REQUIRED WORK
Set down exactly the lines below between the line holding "Select the 历史工商信息 sub-tab" and the line holding "This screenshot has height=365, width=500.", inclusive; no other line belongs in the answer.

Saved data entries
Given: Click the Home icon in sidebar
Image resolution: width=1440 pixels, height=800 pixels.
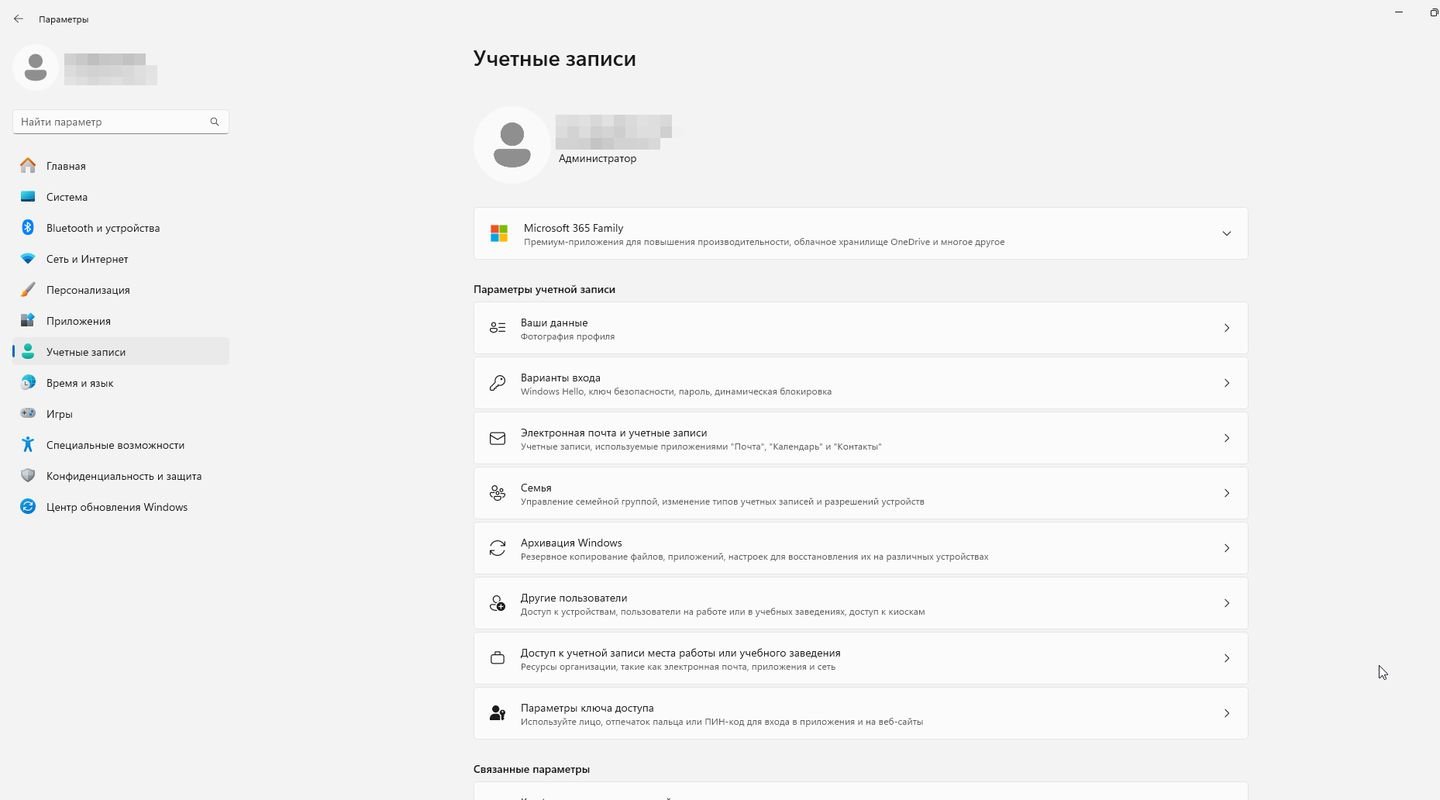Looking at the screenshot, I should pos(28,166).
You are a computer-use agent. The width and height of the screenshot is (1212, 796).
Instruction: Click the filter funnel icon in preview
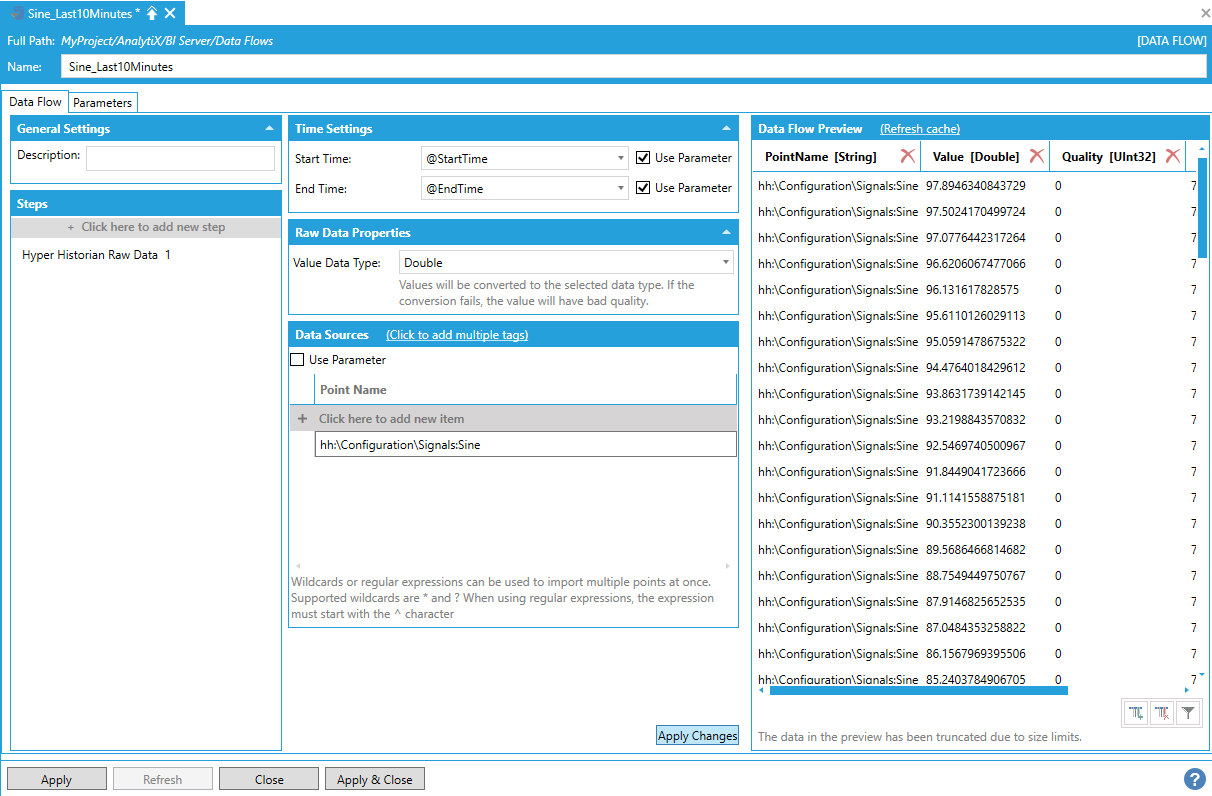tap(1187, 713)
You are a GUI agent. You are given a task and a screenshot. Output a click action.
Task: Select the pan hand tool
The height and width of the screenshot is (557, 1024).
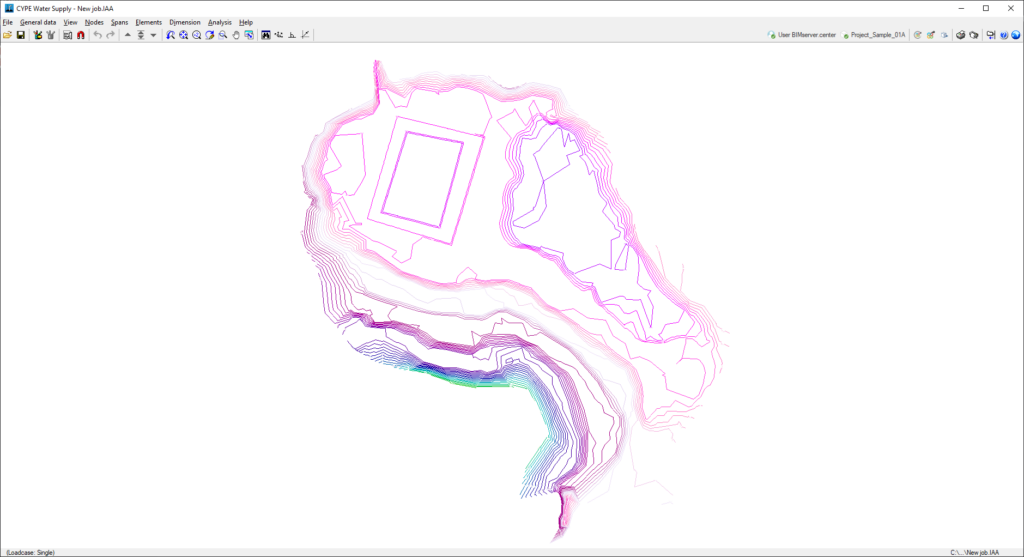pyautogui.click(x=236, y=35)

---

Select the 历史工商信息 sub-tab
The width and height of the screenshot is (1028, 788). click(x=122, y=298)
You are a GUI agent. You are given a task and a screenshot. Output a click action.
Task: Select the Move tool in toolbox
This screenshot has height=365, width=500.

WORKED SOLUTION
Select the 历史工商信息 sub-tab
The width and height of the screenshot is (1028, 788). click(x=122, y=298)
You are a GUI agent. You are given a task and a screenshot. Output a click action.
Task: Select the Move tool in toolbox
This screenshot has height=365, width=500.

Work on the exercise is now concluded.